Athabasca may beat Pathways on carbon capture, storage

- MEGHAN POTKINS

Intermedia­te producer Athabasca Oil Corp. could be poised to lap its much larger oilsands peers in deploying the first carbon capture and storage technology to cut emissions.

The Calgary-based firm said Wednesday it will partner with clean tech firm Entropy Inc. to build a carbon capture and storage (CCS) project at its Leismer oilsands site capable of capturing 500,000 to 600,000 tonnes of CO2 per year when fully built out.

A final investment decision is expected next year on the first phase of the project which would capture 160,000 tonnes of CO2 per year in what would be the first commercial deployment of CCS in the oilsands. The project will be funded by Entropy in a long-term off-take agreement that will see the Calgary-based company collecting the carbon offsets generated by each tonne of Athabasca's emissions and then selling those credits back to carbon markets.

The project could be on-stream within two years, Entropy CEO Michael Belenkie said in an interview.

“These are investment­s, commercial Investment­s, in commercial carbon capture and storage, that are the prototype for what the entire market should become,” Belenkie said.

Athabasca said its aiming for a 30 per cent reduction in greenhouse gas emissions intensity by 2025, based on 2015 levels.

The Pathways Alliance, a consortium of six of the largest oilsands firms in the sector, proposed a massive carbon capture storage hub and pipeline in 2021 — but member companies have yet to sanction the $16.5-billion project despite Ottawa's announceme­nt last April of a 50 per cent investment tax credit for carbon capture storage and utilizatio­n projects.

Pathways Alliance members have since said they're seeking more certainty from government­s around carbon pricing and the rules around carbon credits and credit markets.

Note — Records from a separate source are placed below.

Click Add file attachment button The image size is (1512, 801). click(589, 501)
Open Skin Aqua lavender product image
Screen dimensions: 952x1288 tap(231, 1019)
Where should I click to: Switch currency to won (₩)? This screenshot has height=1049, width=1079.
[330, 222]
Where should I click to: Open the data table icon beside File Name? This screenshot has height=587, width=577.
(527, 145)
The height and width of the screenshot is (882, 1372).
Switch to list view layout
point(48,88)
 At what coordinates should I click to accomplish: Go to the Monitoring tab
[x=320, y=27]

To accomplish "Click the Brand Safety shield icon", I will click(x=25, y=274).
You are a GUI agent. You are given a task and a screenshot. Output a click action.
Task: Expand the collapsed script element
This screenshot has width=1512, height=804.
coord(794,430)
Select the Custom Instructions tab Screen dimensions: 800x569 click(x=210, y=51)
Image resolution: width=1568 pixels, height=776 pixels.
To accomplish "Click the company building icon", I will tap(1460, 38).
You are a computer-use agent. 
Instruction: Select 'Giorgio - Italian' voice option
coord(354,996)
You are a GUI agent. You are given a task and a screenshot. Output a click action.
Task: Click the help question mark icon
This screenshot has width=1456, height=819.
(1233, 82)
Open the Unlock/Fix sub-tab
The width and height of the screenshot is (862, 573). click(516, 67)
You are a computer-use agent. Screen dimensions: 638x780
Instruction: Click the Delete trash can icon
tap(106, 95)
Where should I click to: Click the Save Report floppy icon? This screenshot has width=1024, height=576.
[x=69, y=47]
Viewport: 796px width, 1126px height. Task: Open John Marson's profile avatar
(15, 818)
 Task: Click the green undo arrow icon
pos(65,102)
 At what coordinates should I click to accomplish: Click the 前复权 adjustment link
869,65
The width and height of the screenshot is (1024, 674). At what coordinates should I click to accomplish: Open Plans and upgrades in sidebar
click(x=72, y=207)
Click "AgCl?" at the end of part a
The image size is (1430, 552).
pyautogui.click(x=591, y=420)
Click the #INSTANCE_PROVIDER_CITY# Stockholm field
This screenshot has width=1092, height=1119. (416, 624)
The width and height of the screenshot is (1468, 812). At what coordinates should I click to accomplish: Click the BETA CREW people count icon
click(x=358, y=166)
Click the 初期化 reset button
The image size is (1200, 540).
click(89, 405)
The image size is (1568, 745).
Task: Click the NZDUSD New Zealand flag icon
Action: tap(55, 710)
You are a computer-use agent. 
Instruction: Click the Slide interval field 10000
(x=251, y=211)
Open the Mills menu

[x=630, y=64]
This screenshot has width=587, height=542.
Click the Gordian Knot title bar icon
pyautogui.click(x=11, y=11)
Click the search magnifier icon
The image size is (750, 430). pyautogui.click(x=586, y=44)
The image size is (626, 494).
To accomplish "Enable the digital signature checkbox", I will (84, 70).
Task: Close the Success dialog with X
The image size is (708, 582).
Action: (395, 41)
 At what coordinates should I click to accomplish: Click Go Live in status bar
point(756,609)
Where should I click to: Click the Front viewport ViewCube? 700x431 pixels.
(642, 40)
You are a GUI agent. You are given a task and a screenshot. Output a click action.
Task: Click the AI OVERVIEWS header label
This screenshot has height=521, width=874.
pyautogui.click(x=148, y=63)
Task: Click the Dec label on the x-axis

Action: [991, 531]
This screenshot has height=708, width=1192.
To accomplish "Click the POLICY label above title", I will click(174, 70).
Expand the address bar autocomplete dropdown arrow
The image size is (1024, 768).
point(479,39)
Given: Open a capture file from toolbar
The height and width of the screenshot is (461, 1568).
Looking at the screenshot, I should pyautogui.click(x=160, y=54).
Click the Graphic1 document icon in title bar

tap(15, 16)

In the meantime, Entropy is already operating a 47,000 tonne-per-year carbon capture project on parent company Advantage Energy Ltd.'s Glacier gas plant, with plans to expand to 200,000 tonnes per year.

“We're not slowing down and hoping the government throws more capital at us,” Belenkie said. “The market's been set, we've set our own targets, we're taking our own risk and we're trying to roll that capital out.”

In its 2023 outlook, Athabasca announced a $145-million capital program focused on its thermal oil assets, including a boost to production at Leismer, up approximat­ely 13 per cent from the $128 million the company budgeted for this year.

The company said it expects to maintain production next year at around 34,500 to 36,000 barrels of oil equivalent per day (boe/d) with further growth materializ­ing in 2024 as maintenanc­e and upgrading projects come on-stream.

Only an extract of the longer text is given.